[Collected data]
※ ※ ※

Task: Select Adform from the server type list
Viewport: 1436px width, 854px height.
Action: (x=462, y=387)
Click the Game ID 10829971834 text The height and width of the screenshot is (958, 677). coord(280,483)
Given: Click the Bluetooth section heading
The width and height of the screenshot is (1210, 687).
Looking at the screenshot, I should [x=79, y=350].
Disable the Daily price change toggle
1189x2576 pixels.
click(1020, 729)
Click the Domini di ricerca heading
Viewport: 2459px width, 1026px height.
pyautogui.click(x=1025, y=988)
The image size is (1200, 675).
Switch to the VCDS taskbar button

※ ※ ※

__About this exercise__:
Repeat the entries word for word. Skip none of them.

__Final answer__:
Task: Select Adform from the server type list
Viewport: 1436px width, 854px height.
Action: (x=462, y=387)
Click the Game ID 10829971834 text The height and width of the screenshot is (958, 677). coord(280,483)
Given: Click the Bluetooth section heading
The width and height of the screenshot is (1210, 687).
Looking at the screenshot, I should [x=79, y=350].
Disable the Daily price change toggle
1189x2576 pixels.
click(1020, 729)
Click the Domini di ricerca heading
Viewport: 2459px width, 1026px height.
pyautogui.click(x=1025, y=988)
The image size is (1200, 675).
Switch to the VCDS taskbar button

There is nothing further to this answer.